ESERCIZI ▸
A: Elenca tutti i nomi propri presenti nel testo sul Festival dell’Economia di Trento, ciascuno una sola volta.
B: Prosegui il testo sul Festival dell’Economia di Trento dal punto in cui si ferma.

Essere buoni conviene. Sarà vero?
Il secondo Festival dell’Economia: vinto il confronto con Milano e la Bocconi, il successo è strategico. Il significato per Trento, le prospettive, il rischio di un approccio consumistico alla cultura. In queste pagine una prima rivisitazione meditata dei temi che hanno attraversato il Festival.
“Non può crescere ogni anno. Abbiamo raggiungere il limite: oltre 50.000 partecipanti. Di più non si può".
In queste parole (dell’assessore Gianluca Salvatori) sta la cifra del successo del Festival dell’Economia: già alla seconda edizione ha raggiunto il tetto.
La formula - una piccola città che ospita, ingloba una riflessione corale su temi alti della contemporaneità - si è rivelata pienamente centrata; al punto di esaurire, da subito, possibilità di ulteriori aumenti quantitativi.

Una serie di voci ▸
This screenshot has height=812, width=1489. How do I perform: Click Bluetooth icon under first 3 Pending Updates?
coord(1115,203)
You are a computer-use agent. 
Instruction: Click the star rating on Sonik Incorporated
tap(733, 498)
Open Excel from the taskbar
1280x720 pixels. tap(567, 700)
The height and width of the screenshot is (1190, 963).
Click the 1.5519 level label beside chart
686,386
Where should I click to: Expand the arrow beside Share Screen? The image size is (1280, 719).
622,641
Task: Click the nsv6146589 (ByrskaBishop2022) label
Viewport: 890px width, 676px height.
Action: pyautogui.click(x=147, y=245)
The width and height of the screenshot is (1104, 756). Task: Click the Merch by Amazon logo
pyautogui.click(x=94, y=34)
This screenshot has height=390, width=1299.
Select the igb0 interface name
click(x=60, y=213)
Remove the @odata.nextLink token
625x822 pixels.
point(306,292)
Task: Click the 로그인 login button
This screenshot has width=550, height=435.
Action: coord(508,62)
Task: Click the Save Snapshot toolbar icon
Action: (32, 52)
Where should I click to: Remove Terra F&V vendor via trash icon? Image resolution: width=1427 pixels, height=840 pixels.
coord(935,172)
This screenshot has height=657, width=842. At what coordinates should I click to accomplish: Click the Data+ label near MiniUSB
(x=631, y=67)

RISULTATI ▸
A: Festival dell’Economia, Milano, Bocconi, Trento, Gianluca Salvatori

B:
Non solo. Il successo genera imitazione, concorrenza. E già dopo la prima edizione il Festival di Trento aveva dovuto affrontare un concorrente di tutto rispetto: niente di meno che Milano, l’Università Bocconi, insomma il Gotha dell’economia nazionale. Che aveva organizzato, assieme ad Unicredit e al Corriere della Sera, un "Forum sull’Economia", giusto due settimane prima del festival trentino.
Nomi di altissimo livello, studiosi, scrittori, ministri: ma praticamente un flop, con le aule riempite a stento, mentre a Trento si sono fatte le code per affollare non aule universitarie, ma teatri, che poi non erano mai abbastanza capienti, e allora c’erano i maxi schermi, che in alcuni casi non sono bastati. Come al Castello del Buonconsiglio, a sentire Anthony Giddens, con la gente che aveva riempito la Sala Grande, e poi la Loggia del Romanino e poi il Cortile dei Leoni; e a questo punto gli uscieri avevano chiuso il portone in ferro a piano terra.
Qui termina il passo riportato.